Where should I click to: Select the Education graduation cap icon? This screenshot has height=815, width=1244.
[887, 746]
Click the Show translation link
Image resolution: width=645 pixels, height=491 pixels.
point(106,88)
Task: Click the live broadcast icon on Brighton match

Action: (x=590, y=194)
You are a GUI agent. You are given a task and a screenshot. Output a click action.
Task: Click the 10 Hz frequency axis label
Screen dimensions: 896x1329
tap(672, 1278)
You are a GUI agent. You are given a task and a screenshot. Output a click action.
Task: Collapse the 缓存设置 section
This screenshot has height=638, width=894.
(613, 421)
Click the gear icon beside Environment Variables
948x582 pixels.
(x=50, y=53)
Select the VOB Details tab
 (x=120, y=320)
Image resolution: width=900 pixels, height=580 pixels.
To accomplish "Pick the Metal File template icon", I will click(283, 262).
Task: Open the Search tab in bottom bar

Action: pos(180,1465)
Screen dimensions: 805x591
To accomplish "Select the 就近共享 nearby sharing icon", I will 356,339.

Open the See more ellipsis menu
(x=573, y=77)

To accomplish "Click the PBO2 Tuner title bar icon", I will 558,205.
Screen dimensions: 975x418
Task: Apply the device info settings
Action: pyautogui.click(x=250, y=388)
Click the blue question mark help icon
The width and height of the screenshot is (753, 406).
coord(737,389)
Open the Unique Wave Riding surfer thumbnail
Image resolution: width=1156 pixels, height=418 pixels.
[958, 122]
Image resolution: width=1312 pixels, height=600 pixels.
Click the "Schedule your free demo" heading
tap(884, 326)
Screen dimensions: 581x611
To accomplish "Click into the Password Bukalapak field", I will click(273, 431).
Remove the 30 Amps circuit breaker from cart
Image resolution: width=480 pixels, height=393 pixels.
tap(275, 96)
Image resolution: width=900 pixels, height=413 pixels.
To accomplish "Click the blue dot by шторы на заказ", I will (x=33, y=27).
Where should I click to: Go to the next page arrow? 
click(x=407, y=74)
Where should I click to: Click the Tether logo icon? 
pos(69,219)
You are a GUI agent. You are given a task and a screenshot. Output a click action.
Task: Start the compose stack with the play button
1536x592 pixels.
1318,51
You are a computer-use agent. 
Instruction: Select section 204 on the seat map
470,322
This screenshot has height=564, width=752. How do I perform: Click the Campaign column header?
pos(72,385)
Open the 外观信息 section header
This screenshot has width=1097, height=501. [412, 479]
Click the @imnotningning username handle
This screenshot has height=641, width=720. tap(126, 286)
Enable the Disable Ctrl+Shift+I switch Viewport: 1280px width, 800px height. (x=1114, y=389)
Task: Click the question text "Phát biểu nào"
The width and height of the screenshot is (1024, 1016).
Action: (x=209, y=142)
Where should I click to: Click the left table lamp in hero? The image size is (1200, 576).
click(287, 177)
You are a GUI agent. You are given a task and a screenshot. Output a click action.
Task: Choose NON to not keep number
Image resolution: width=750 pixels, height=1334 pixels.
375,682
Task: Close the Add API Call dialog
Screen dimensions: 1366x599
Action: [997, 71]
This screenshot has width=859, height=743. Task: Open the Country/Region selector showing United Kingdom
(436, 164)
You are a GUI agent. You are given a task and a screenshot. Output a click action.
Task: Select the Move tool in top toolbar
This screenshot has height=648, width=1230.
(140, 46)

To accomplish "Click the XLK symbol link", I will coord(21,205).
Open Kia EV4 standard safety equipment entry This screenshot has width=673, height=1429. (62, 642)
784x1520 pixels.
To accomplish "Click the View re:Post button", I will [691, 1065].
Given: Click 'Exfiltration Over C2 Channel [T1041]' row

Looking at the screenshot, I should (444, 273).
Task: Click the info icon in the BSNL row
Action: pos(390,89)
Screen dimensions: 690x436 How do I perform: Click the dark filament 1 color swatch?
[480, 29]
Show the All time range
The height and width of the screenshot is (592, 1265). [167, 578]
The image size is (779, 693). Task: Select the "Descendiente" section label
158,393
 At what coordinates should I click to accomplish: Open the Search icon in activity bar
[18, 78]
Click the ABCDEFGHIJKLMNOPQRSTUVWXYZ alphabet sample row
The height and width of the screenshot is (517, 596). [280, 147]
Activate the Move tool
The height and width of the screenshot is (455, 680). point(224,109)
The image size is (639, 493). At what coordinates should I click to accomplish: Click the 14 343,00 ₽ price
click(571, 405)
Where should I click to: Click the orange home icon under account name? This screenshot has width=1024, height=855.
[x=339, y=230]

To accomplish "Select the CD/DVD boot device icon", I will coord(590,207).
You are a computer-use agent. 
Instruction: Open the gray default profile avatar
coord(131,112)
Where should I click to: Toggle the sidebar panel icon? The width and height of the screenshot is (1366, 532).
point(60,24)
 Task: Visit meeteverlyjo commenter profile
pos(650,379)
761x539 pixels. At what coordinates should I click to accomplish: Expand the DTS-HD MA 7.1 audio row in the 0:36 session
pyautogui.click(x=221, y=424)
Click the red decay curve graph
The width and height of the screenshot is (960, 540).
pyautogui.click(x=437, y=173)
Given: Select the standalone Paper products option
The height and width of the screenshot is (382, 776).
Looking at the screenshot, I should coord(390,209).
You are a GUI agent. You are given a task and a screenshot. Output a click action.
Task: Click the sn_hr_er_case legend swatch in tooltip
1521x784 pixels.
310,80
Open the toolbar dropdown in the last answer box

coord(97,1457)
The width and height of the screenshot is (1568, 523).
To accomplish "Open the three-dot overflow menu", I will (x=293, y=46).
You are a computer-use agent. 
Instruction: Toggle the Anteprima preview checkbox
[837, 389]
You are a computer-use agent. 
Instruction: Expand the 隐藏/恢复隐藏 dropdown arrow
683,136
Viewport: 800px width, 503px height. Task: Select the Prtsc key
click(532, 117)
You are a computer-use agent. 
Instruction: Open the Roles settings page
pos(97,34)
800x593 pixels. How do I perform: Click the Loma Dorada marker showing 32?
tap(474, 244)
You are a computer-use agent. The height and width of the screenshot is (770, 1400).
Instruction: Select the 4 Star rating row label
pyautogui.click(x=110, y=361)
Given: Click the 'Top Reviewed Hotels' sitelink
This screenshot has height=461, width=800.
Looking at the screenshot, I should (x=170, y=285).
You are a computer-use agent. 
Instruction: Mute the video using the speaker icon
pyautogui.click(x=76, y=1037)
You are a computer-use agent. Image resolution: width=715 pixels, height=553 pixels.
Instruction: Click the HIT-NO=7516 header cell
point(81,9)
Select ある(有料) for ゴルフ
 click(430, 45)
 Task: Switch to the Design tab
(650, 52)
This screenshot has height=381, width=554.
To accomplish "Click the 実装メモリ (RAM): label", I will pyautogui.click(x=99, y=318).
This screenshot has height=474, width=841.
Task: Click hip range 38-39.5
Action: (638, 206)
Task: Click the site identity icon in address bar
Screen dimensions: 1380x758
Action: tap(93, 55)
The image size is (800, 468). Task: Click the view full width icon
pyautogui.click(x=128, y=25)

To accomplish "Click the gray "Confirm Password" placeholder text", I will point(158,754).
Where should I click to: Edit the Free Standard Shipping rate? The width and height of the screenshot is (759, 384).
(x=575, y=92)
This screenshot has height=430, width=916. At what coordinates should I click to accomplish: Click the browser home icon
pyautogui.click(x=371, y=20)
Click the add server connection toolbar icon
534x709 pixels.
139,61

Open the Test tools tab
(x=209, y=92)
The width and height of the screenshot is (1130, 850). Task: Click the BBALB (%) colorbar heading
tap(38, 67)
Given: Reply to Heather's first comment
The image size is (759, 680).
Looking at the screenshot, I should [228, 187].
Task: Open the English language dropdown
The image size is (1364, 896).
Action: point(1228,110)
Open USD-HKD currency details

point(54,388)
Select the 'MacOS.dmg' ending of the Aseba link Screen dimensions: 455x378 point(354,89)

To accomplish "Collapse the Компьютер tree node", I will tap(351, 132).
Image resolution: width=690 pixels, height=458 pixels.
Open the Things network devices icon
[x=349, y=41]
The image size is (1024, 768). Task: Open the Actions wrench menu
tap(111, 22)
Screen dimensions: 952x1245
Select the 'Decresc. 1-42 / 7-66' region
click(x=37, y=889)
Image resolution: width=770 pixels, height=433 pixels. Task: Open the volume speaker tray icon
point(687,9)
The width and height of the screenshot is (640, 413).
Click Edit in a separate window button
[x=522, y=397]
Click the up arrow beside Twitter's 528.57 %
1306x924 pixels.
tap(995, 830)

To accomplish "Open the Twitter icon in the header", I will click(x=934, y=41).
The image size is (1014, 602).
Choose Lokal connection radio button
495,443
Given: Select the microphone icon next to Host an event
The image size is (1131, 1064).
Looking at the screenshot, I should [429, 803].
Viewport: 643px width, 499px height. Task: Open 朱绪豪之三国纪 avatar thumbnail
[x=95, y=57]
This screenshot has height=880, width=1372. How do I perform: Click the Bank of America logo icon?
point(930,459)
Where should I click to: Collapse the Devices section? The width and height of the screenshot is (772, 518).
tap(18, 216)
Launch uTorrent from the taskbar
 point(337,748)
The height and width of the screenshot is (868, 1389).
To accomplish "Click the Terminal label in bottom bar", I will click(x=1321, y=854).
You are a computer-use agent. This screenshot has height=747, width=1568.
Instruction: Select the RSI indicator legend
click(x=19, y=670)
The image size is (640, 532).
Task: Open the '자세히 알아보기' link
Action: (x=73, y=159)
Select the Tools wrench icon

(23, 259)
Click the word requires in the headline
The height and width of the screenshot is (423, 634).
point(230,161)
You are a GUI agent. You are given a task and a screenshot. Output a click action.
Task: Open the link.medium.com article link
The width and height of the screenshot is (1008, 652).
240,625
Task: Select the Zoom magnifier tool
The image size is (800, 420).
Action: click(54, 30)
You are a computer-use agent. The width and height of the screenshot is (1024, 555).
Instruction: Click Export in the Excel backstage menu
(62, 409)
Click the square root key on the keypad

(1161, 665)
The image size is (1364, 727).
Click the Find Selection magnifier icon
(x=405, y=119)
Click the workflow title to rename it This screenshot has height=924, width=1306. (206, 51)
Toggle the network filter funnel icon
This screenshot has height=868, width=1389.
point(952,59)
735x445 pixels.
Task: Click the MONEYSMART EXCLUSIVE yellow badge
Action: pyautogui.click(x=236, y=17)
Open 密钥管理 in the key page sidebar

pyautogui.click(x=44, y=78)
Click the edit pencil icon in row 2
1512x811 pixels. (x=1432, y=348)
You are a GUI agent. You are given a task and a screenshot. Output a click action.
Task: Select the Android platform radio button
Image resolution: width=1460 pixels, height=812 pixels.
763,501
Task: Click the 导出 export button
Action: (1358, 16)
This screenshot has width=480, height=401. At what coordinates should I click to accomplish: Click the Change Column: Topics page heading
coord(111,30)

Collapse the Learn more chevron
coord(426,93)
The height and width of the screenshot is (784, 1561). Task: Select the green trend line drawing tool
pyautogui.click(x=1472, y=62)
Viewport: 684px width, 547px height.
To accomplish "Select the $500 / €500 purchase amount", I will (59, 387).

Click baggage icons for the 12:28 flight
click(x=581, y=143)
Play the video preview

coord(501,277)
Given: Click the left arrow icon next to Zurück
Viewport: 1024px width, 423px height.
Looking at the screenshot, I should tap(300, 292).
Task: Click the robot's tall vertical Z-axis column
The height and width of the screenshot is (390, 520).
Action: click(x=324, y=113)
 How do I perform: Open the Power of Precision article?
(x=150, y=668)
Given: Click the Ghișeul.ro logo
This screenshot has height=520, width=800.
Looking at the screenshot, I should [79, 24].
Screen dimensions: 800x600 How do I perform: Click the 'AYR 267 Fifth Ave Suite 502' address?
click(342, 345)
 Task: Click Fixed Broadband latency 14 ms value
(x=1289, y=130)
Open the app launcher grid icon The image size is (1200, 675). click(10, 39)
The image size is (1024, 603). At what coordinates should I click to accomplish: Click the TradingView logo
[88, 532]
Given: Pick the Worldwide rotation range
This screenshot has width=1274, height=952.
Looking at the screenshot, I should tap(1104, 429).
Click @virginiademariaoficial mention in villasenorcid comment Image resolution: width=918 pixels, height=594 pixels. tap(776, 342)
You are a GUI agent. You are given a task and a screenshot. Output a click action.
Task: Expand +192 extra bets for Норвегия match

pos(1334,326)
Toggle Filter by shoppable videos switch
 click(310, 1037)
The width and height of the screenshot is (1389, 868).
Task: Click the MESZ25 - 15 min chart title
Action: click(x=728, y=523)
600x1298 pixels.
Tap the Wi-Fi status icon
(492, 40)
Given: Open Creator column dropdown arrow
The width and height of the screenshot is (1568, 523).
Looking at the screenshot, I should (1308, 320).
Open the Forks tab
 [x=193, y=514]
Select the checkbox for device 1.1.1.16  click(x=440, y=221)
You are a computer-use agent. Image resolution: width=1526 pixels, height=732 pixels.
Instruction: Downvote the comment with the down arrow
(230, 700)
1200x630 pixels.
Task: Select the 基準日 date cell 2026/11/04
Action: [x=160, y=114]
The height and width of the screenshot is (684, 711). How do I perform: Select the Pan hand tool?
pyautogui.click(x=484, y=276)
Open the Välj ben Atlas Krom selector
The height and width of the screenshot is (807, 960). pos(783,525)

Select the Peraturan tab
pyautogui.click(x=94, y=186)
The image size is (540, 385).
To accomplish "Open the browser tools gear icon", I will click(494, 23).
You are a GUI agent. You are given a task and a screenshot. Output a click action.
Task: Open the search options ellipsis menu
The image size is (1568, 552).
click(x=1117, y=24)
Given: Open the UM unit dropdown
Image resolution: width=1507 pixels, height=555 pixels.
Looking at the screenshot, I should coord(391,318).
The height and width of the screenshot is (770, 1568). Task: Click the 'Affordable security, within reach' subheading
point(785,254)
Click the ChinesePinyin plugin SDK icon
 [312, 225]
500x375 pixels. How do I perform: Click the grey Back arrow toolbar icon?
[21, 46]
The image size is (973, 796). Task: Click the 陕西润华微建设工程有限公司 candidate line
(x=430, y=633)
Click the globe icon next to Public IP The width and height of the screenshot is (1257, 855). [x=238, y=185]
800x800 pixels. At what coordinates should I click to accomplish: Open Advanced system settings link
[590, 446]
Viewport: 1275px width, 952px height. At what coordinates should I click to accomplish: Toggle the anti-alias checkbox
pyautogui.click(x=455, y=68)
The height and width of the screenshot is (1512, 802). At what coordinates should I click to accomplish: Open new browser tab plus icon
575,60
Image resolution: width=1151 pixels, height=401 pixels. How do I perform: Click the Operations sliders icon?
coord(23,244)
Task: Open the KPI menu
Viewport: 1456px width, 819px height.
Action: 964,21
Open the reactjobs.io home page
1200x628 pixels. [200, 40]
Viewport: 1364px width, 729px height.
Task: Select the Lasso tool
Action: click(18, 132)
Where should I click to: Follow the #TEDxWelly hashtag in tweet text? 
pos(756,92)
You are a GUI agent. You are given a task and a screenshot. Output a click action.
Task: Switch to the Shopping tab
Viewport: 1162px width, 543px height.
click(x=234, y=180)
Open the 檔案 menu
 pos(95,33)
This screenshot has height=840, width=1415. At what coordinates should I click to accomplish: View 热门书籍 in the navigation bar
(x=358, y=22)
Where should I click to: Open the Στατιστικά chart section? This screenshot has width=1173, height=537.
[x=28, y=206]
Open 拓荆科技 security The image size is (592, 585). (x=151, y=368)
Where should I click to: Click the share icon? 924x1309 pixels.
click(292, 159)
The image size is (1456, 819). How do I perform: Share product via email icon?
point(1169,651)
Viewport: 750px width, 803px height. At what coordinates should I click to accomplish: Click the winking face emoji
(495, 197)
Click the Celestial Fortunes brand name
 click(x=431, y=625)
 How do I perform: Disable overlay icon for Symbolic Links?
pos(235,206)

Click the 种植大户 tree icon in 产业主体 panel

● ● ● ●

What lines in the material above hold the word "axis"? Pull them out.

Task: Click the 10 Hz frequency axis label
Task: Click the robot's tall vertical Z-axis column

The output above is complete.